28.96°N, 73.98°E · Asia/Kolkata
Singrasar Rahu Kaal today → Singrasar Choghadiya today →
A panchang is the Hindu almanac that describes each day through five limbs — tithi (lunar day), nakshatra (the Moon's constellation), yoga, karana and vara (weekday) — and derives from them the day's auspicious and inauspicious periods. This page computes all of them for Singrasar every day.
Today (15 June 2026) the tithi in Singrasar is Krishna Paksha Amavasya, until 8:26 AM IST.
Rahu Kaal in Singrasar today is 7:20 AM – 9:04 AM IST. It is one-eighth of the local daylight between Singrasar's own sunrise and sunset, so it differs slightly from city to city even within India.
Abhijit Muhurat, the most dependable auspicious window of the day, is 12:06 PM – 1:02 PM IST in Singrasar today. For longer ceremonies, also check the auspicious choghadiya periods listed on this page.
Sunrise-based periods — Rahu Kaal, Yamaganda, Gulika, choghadiya, Abhijit Muhurat — are fractions of the local day length, and sunrise in Singrasar (28.96°N, 73.98°E) differs from other cities. That is why this page is computed for Singrasar's own coordinates.
Hindus have timed worship, travel and new beginnings with the panchang for centuries. It reads each day through five limbs — tithi, nakshatra, yoga, karana and vara — and this page presents all five for Singrasar, Rajasthan on 15 June 2026. Today's reckoning: Krishna Paksha Amavasya tithi, Moon in Mrigashira nakshatra. Every timing shown is calculated for Singrasar's own coordinates instead of being reused from an Indian city's panchang.
Here is why this page is computed for Singrasar and not merely translated from an Indian almanac: the panchang's machinery turns on local sunrise. At 28.96°N, 73.98°E on Asia/Kolkata time, Singrasar's day starts and ends at its own hours. On 15 June 2026 the sun rises over Singrasar at 5:35 AM and sets at 7:34 PM — figures no Indian city shares — and the inauspicious periods — Rahu Kalam, Yamaganda, Gulika — along with the choghadiya sequence and Abhijit Muhurat are all slices of that local daylight, so each sits at a different clock time than it would in India. A large timezone offset can even move the tithi onto a different calendar date.
How these timings are calculated: planetary longitudes come from the Swiss Ephemeris, the same high-precision library used by professional astrology software, with the Lahiri (Chitrapaksha) ayanamsa — the sidereal reference adopted by India's official Rashtriya Panchang. Tithi changes when the Moon moves 12° ahead of the Sun; nakshatra changes as the Moon crosses each 13°20′ arc of the zodiac. These transition moments are universal, and we convert each one into Asia/Kolkata local time, then derive sunrise-dependent windows from Singrasar's own horizon. The full method is documented on our methodology page.
If you live in Singrasar or elsewhere in Rajasthan, use this page the way a family priest would: check the tithi and nakshatra first, then choose your hour. Abhijit Muhurat (12:06 PM – 1:02 PM) is the day's most dependable auspicious window, while Rahu Kalam (7:20 AM – 9:04 AM) is best avoided for new beginnings. The choghadiya tables above divide Monday's daylight and night into auspicious and inauspicious spells — every figure already in Singrasar local time, with no conversion from IST required.

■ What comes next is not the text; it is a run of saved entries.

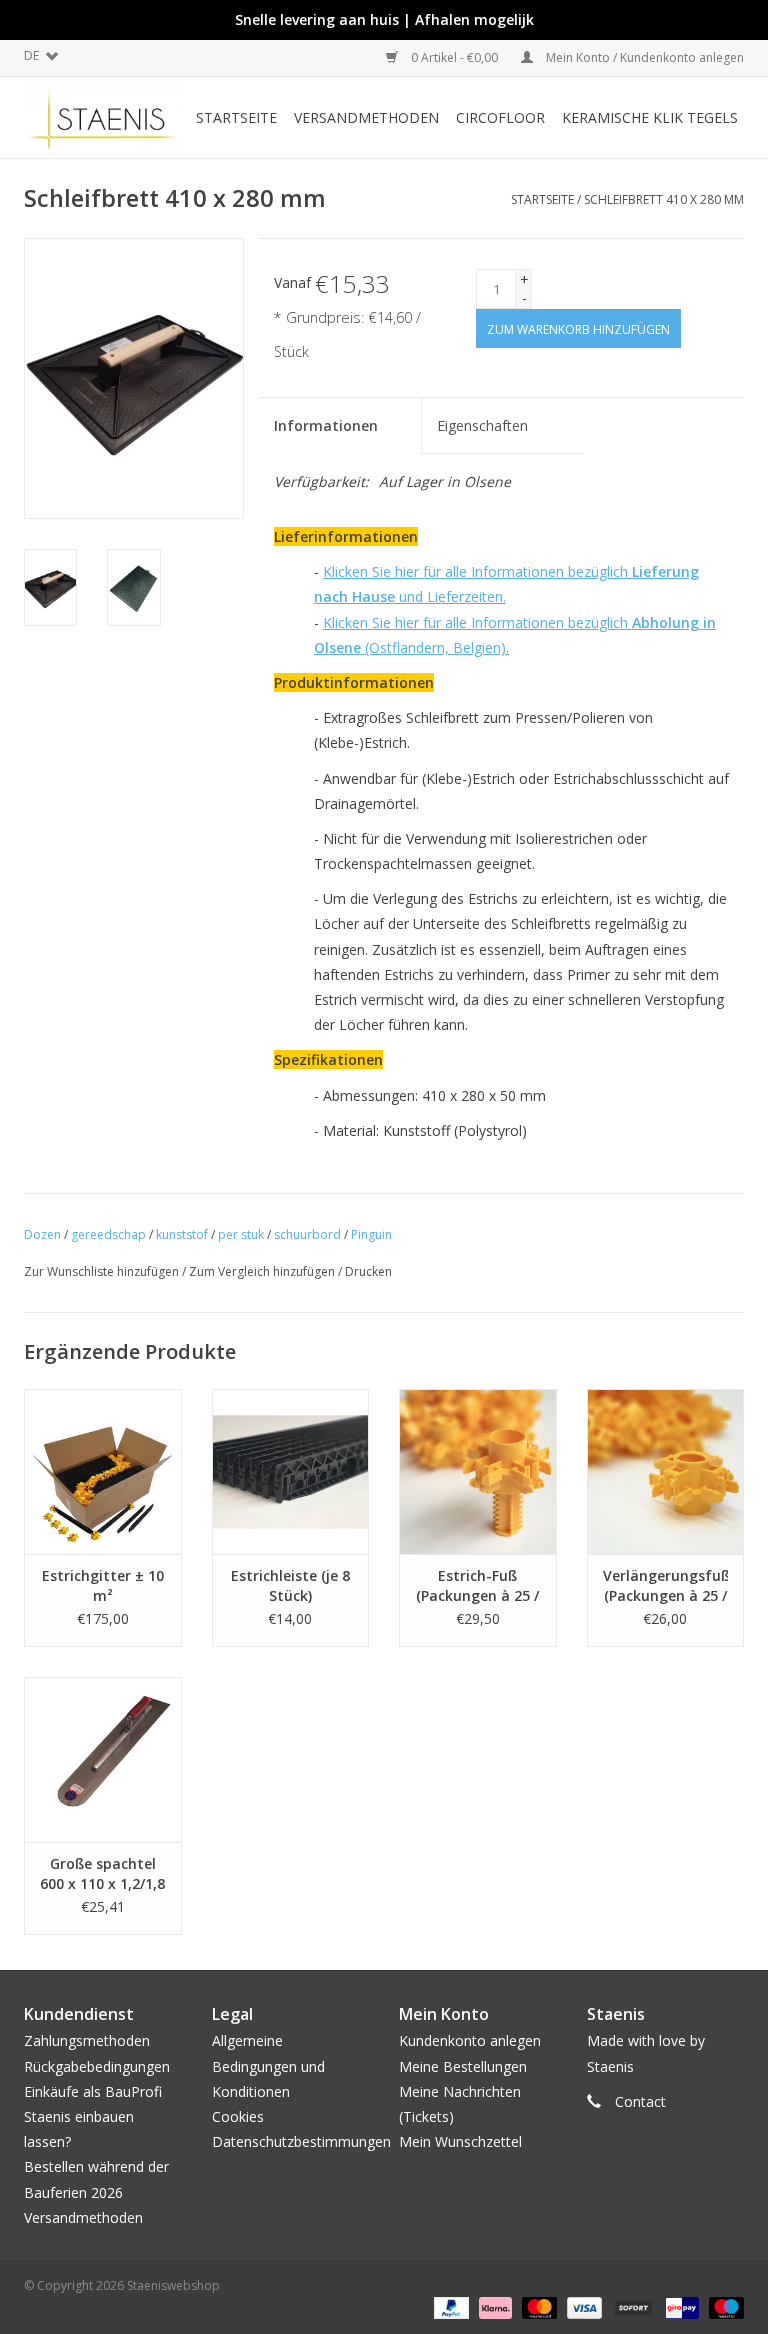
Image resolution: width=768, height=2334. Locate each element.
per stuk (241, 1234)
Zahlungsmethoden (87, 2040)
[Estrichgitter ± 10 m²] (103, 1471)
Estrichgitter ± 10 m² (103, 1585)
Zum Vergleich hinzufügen (263, 1271)
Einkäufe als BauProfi (93, 2091)
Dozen (42, 1234)
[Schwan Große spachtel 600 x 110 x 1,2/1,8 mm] (103, 1759)
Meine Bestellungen (463, 2066)
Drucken (368, 1271)
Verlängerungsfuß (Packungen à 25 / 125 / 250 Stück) (666, 1586)
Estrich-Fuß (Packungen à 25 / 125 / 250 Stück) (477, 1586)
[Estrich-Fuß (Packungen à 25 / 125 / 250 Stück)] (478, 1471)
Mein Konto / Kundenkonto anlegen (643, 57)
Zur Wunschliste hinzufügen (101, 1271)
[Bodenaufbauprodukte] (104, 117)
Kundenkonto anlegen (470, 2040)
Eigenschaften (482, 425)
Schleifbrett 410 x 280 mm (664, 199)
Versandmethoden (366, 117)
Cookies (238, 2116)
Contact (640, 2101)
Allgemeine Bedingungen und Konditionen (268, 2065)
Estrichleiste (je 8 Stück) (290, 1585)
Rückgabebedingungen (97, 2066)
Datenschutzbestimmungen (301, 2141)
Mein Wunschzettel (460, 2141)
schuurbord (307, 1234)
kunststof (182, 1234)
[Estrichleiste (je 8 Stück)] (291, 1471)
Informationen (326, 425)
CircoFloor (500, 117)
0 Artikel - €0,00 (454, 57)
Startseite (236, 117)
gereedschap (108, 1234)
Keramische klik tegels (650, 117)
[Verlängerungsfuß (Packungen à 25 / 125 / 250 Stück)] (666, 1471)
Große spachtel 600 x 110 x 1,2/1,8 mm (102, 1874)
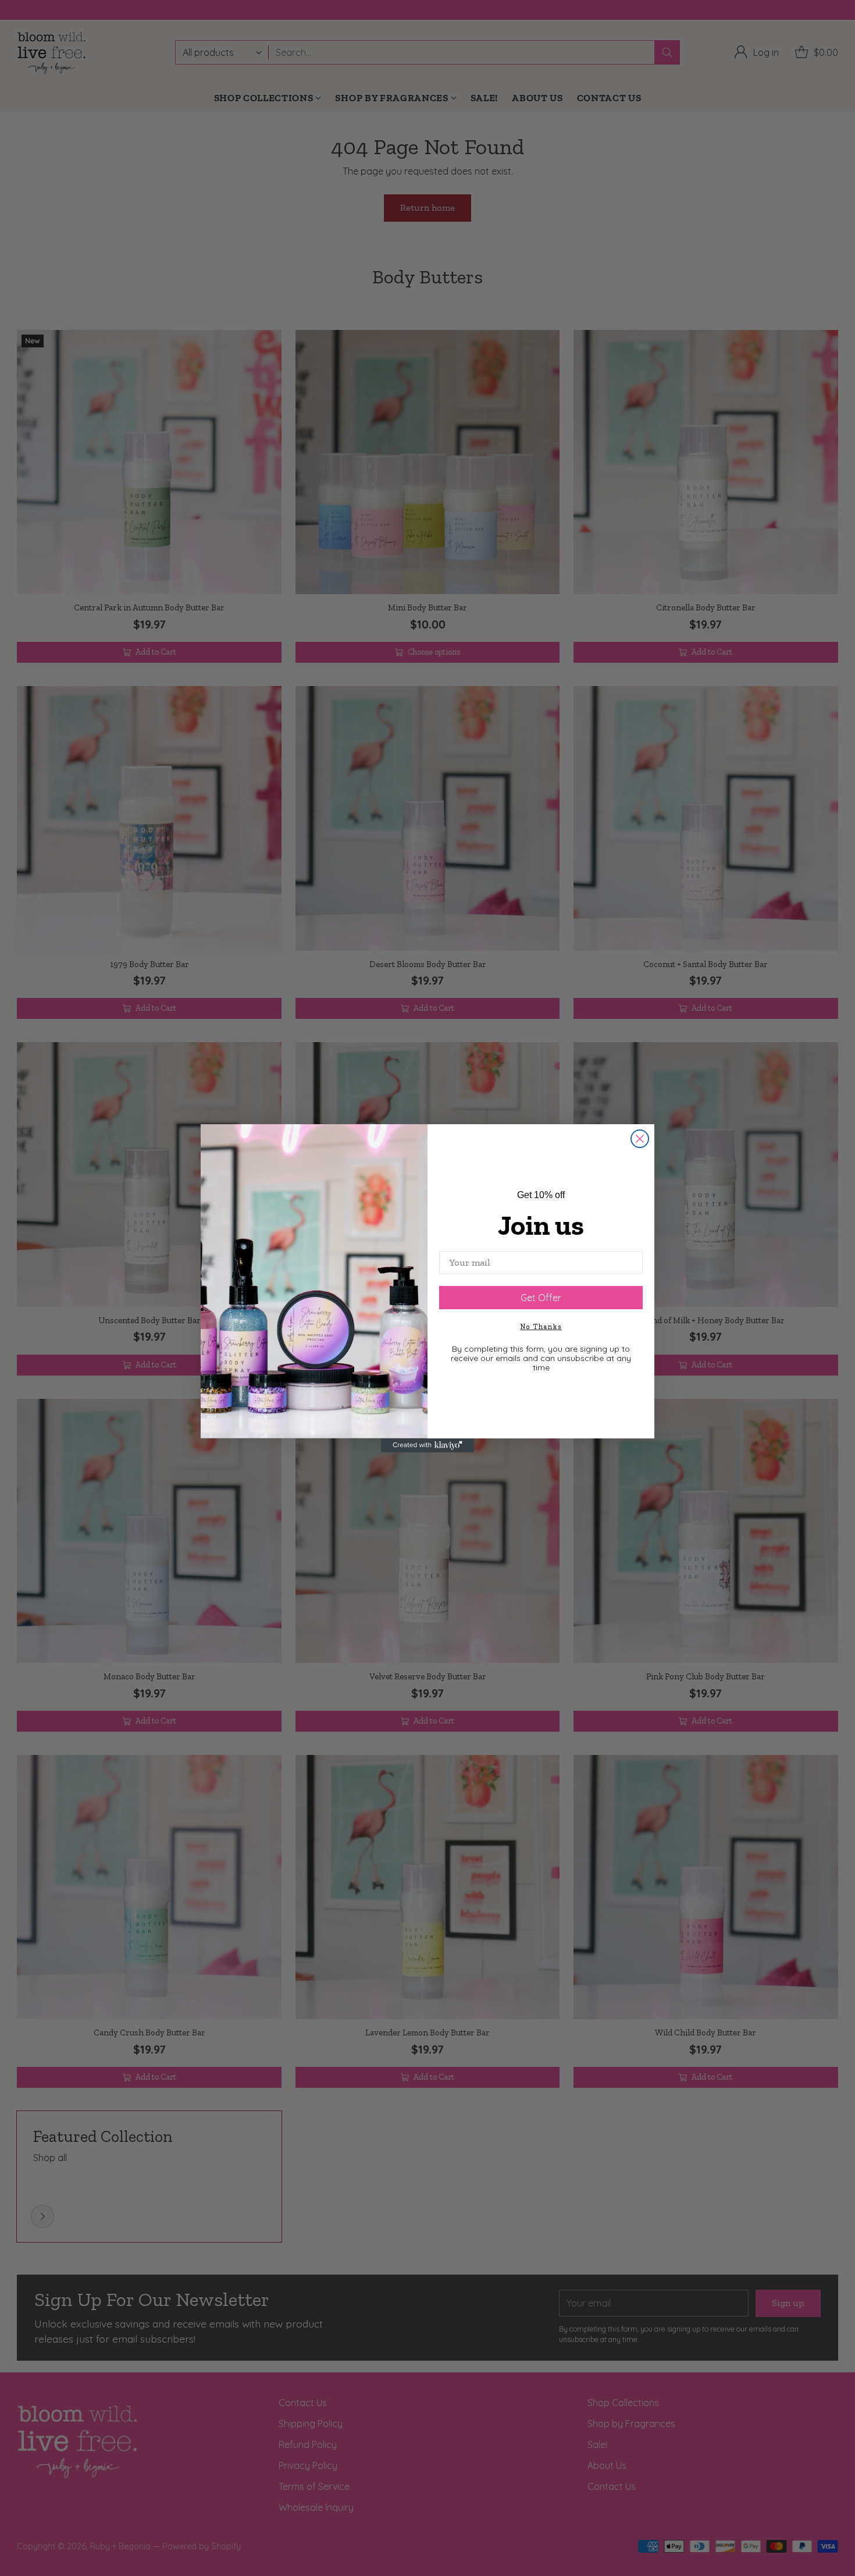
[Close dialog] (640, 1138)
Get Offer (541, 1297)
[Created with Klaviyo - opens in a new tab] (427, 1445)
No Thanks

The tithi on 15 June 2026 is Krishna Paksha Amavasya. A tithi is one lunar day — the time the Moon takes to move 12° further from the Sun — and it governs which observances, fasts and ceremonies suit the day. End times on this page are converted to Singrasar local time (Asia/Kolkata).
The Moon is in Mrigashira nakshatra. The zodiac is divided into 27 nakshatras of 13°20′ each; the one the Moon occupies colours the day's character and matters for naming ceremonies, travel decisions and muhurat selection in Singrasar.
Today's yoga is Shula. Yoga is computed from the combined longitudes of the Sun and Moon and cycles through 27 names; some yogas are read as favourable for new undertakings while others counsel routine work.
On 15 June 2026 the sun rises in Singrasar at 5:35 AM and sets at 7:34 PM. Sunrise is the hinge of the whole panchang: the Hindu day begins at local sunrise, and Rahu Kalam, Yamaganda, Gulika and the choghadiya sequence are all equal divisions of the daylight between these two moments.